**PROBLEM SET:**
a – In the passage on LivingSocial's password hashing, which hashing algorithm did LivingSocial switch to?
b – Continue the passage on LivingSocial's password hashing from where it stops.

**TEXT TO READ:**
=-=-=-=-=

It turns out LivingSocial was actually using SHA-1 with a 40 byte salt [1].

> LivingSocial never stores passwords in plain text. LivingSocial passwords
> were hashed with SHA1 using a random 40 byte salt. What this means is that
> our system took the passwords entered by customers and used an algorithm to
> change them into a unique data string (essentially creating a unique data
> fingerprint) – that’s the “hash”. To add an additional layer of protection,
> the “salt” elongates the password and adds complexity. We have switched our
> hashing algorithm from SHA1 to bcrypt.

A 40 byte salt? "_additional_ layer of protection"? "elongates the password"?
It's clear they thought they were implementing extra security (hey, let's use
a 40 byte salt instead of 16, mega protection!) but failed miserably because
they did not know what they were trying to combat.

=-=-=-=-=

**DATASET EXTRACT:**

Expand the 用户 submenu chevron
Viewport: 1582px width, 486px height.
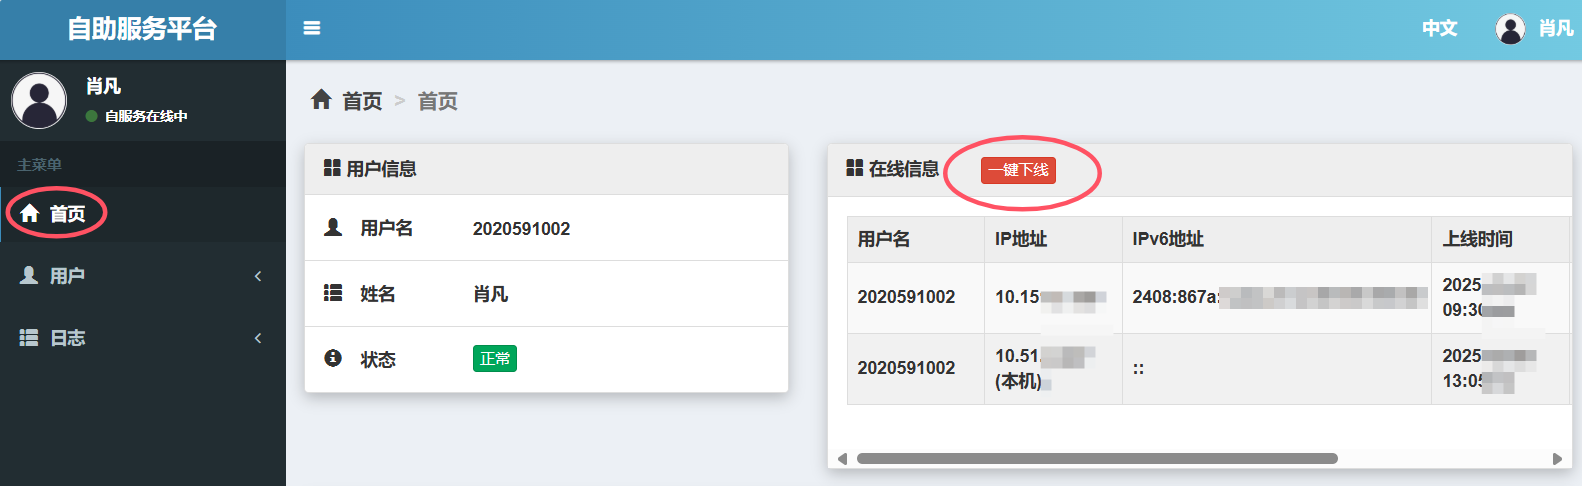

=-=-=-=-=

**RESPONSES BY TASK:**
a – Bcrypt.

b –
[1] <https://www.livingsocial.com/createpassword>

------
jyap
"Ruby on Rails is the platform upon which LivingSocial runs." \-
<http://en.wikipedia.org/wiki/LivingSocial>

I'm just speculating but the first thing that ran through my head is 'this
must be a Rails breach'.

I'm also guessing that a very large percentage of the 50 million users signed
up like I did when Amazon had a deal (something like $20 gift card for $10).

LivingSocial have put up somewhat of a statement on their web site asking you
to change your password:

<https://login.livingsocial.com/forgot_password/?reset=true>

""" LivingSocial recently experienced a cyber-attack on our computer systems
that resulted in unauthorized access to some customer data from our servers.
We are actively working with law enforcement to investigate this issue.

The database that stores customer credit card information was not affected or
accessed.

Although your LivingSocial password would be difficult to decode, we want to
take every precaution to ensure that your account is secure, so we are
expiring your old password and requesting that you create a new one. """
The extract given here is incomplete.